The U.S. dollar is currently exerting significant pressure on major Asian currencies, with the Japanese yen and South Korean won recently hitting multi-decade lows. This trend, driven by robust American economic growth and strong demand for U.S. tech stocks, has sparked international debate over currency valuations and the potential for coordinated intervention similar to the 1985 Plaza Accord.
Why are Asian currencies weakening against the dollar?
The primary driver of the current currency misalignment is the persistent strength of the U.S. dollar, supported by a resilient American economy and high investor appetite for U.S.-based technology assets. According to data from the Federal Reserve, high interest rates in the United States have attracted capital inflows, which naturally elevates the dollar’s value against global peers.
The Japanese yen has faced particularly sharp declines, recently reaching its weakest levels against the dollar in nearly four decades. Similarly, the South Korean won has touched 17-year lows. These movements reflect a widening interest rate differential between the U.S. and these Asian economies, where central banks have maintained more accommodative policies to support domestic growth.
What is the status of the Chinese yuan?
While the yen and won fluctuations are largely market-driven, the Chinese yuan faces distinct scrutiny.

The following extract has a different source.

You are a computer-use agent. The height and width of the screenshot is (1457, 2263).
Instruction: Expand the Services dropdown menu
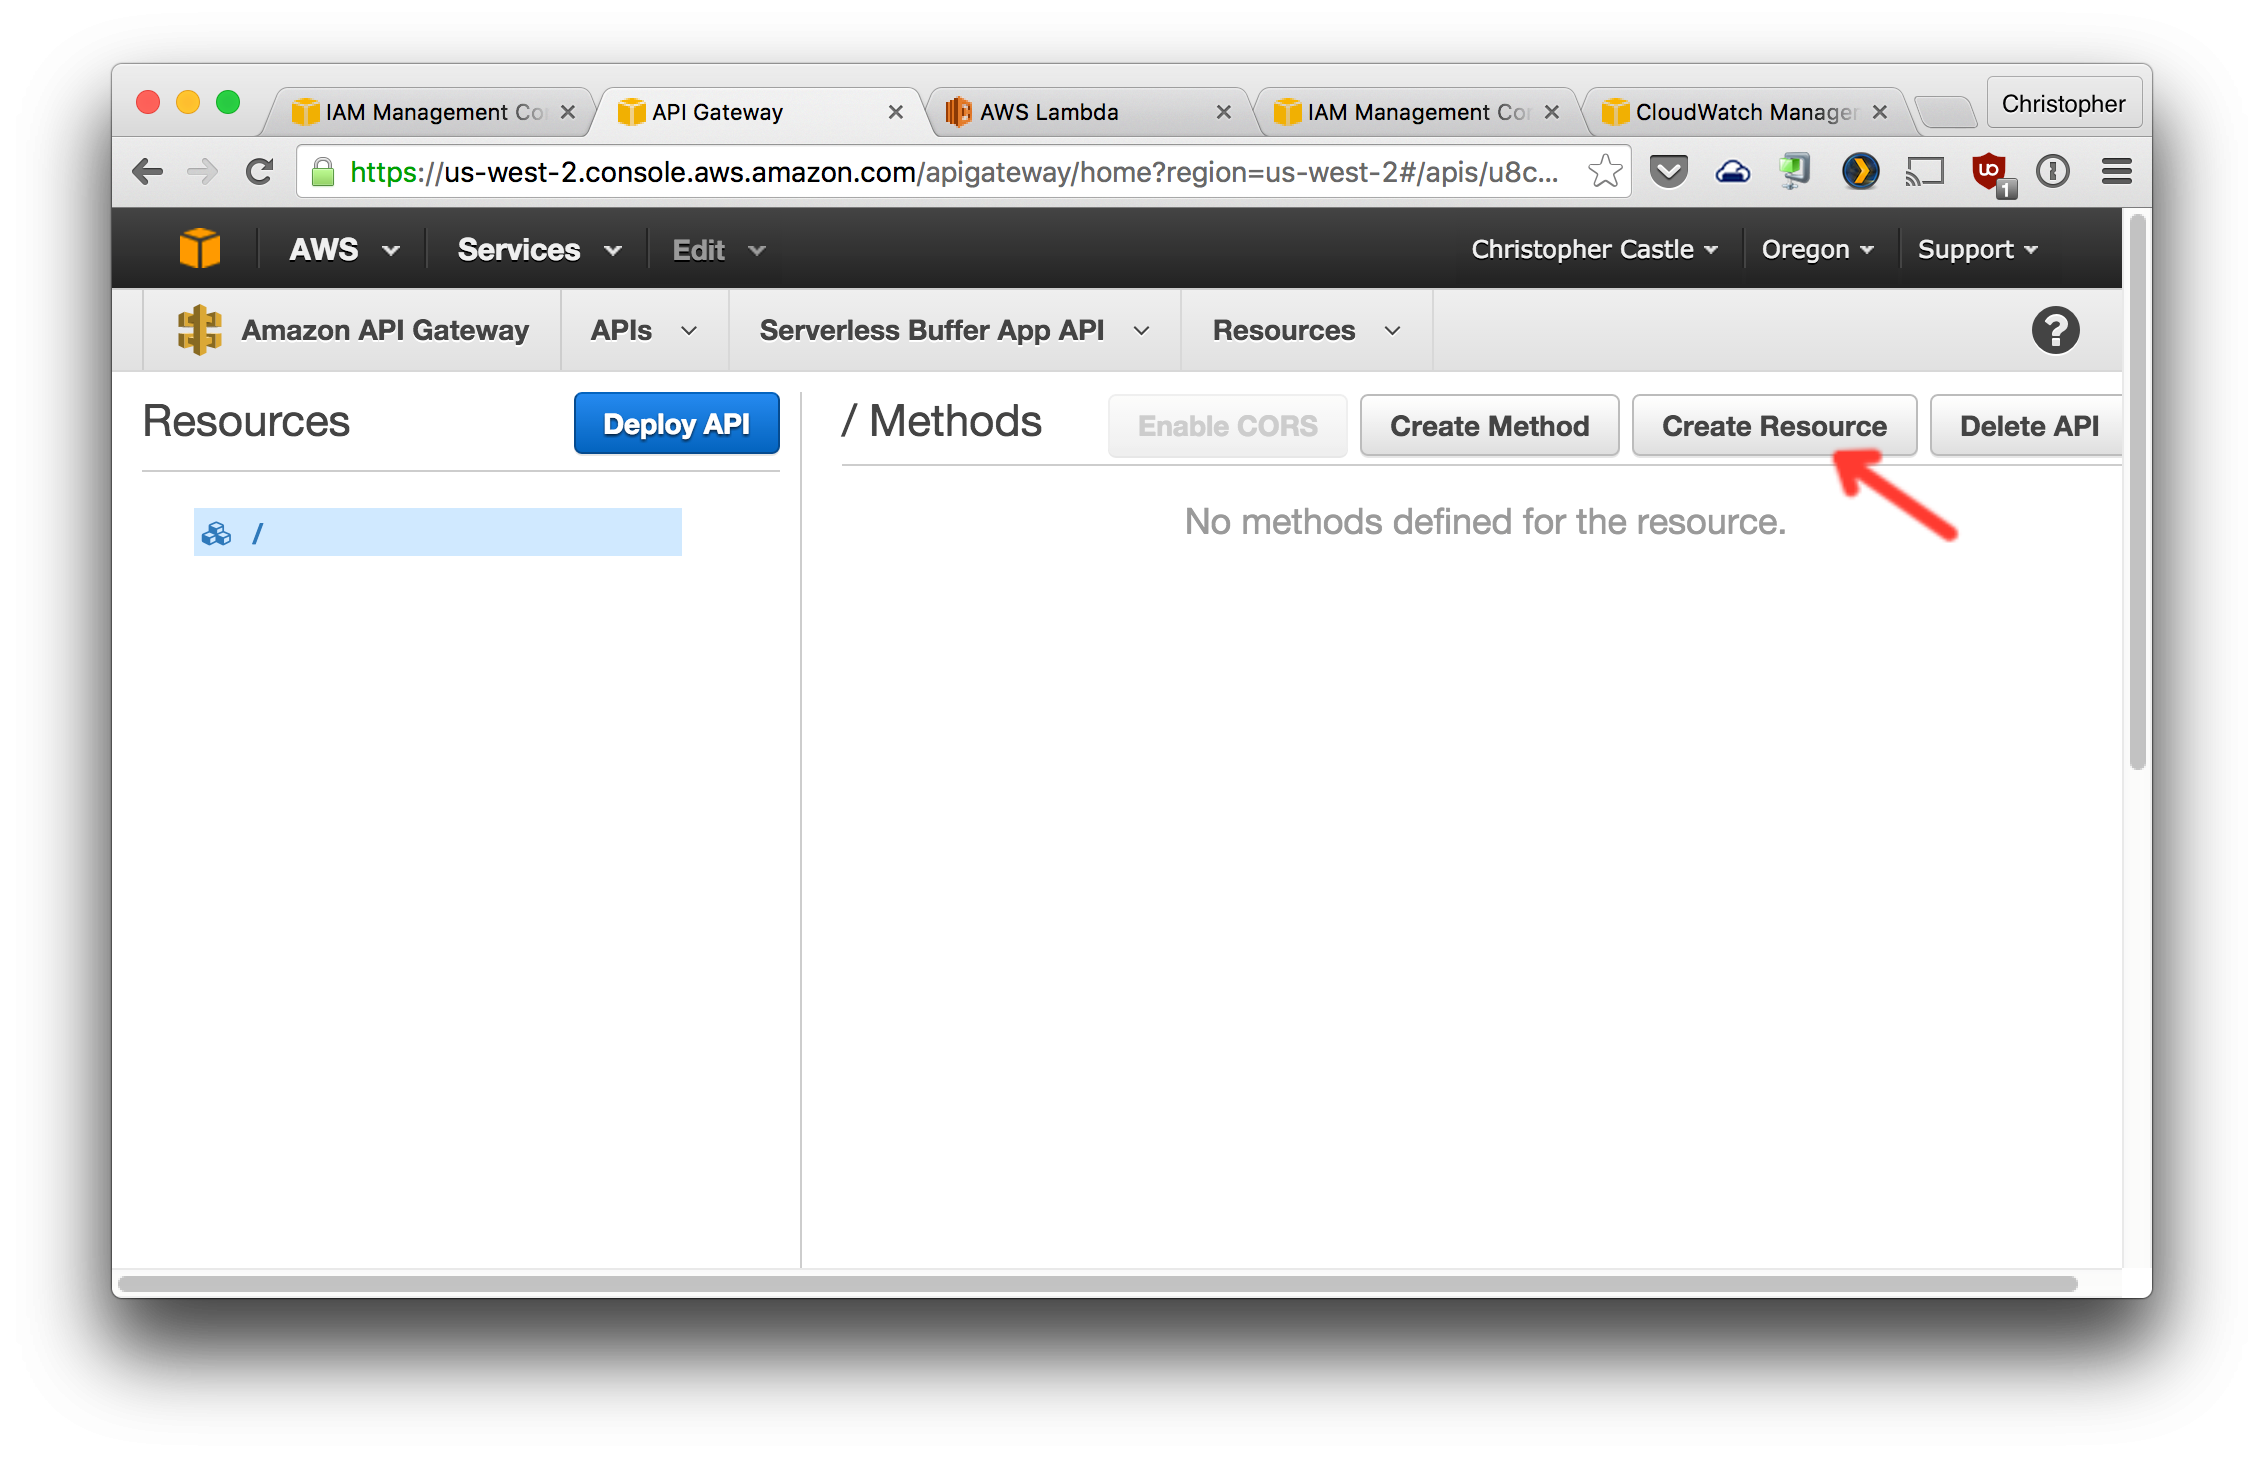[539, 249]
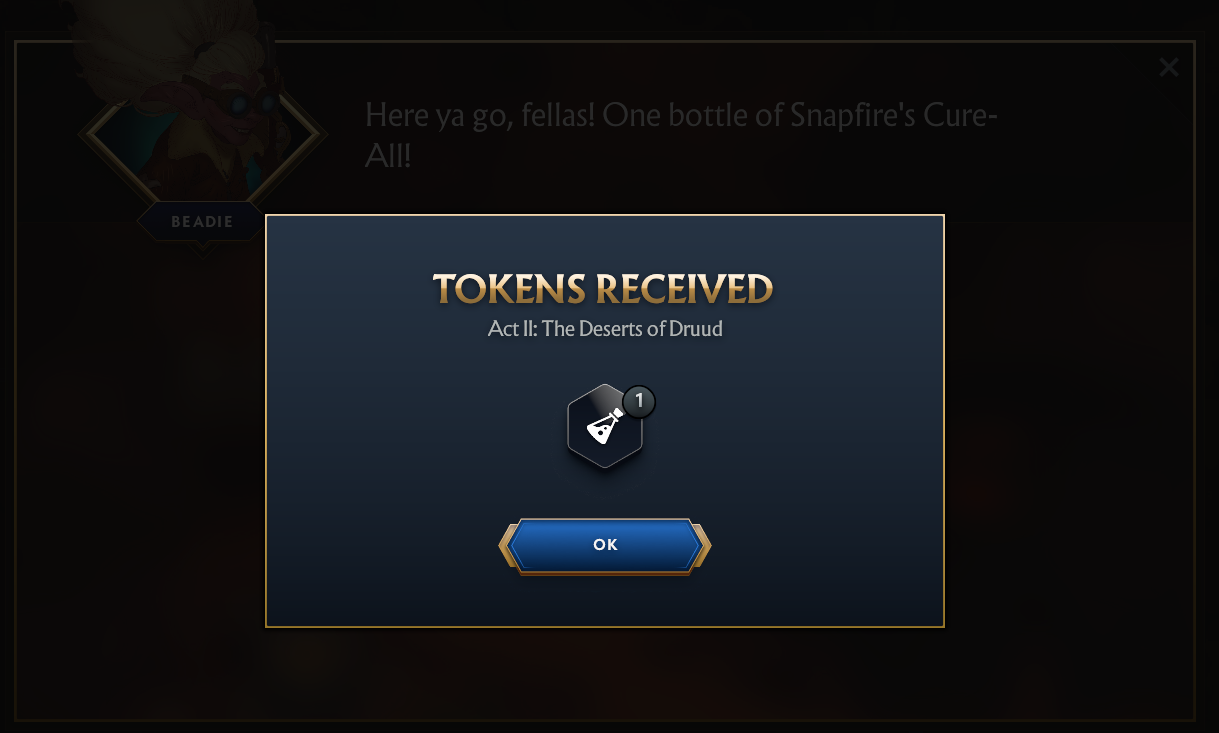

The International Monetary Fund (IMF) has previously indicated that the yuan’s valuation may be misaligned with its economic fundamentals. Specifically, some analyses suggest the currency is trading roughly 16% lower than what current economic data would imply. This long-term weakness remains a focal point for global policymakers concerned about trade competitiveness and potential imbalances in the international financial system.
Could a new "Plaza Accord" happen?
The possibility of a coordinated currency intervention has entered public discourse as a mechanism to stabilize global markets. In June 2024, Friedrich Merz, a prominent German political figure, suggested that major economies should consider a modern version of the 1985 Plaza Accord.

The original Plaza Accord was a landmark agreement between the United States, Britain, France, Japan, and West Germany designed to depreciate the U.S. dollar through coordinated central bank intervention. While the idea of a "Plaza Accord 2.0" is gaining attention in policy circles, analysts note that the current global economic environment is significantly more complex than in the 1980s. Modern capital markets are deeper, and the shift toward independent monetary policy among major central banks makes the prospect of direct, coordinated intervention difficult to execute.
Key Market Context
- Japanese Yen: Currently trading at levels not seen since the 1980s, influenced by the Bank of Japan’s yield curve control policies and the wider U.S.-Japan interest rate gap.
- South Korean Won: Reached a 17-year low, largely sensitive to global semiconductor demand and the relative strength of the U.S. dollar.
- Policy Stance: U.S. Treasury officials have expressed concern regarding the impact of these currency trends on global trade, emphasizing the need for stability in the foreign exchange markets.
The current currency environment remains a challenge for policymakers who must balance the desire for competitive exports with the need to prevent disorderly market volatility. As the Federal Reserve moves toward future policy pivots, the trajectory of the dollar will likely remain the defining factor for the stability of Asian currencies through the remainder of the year.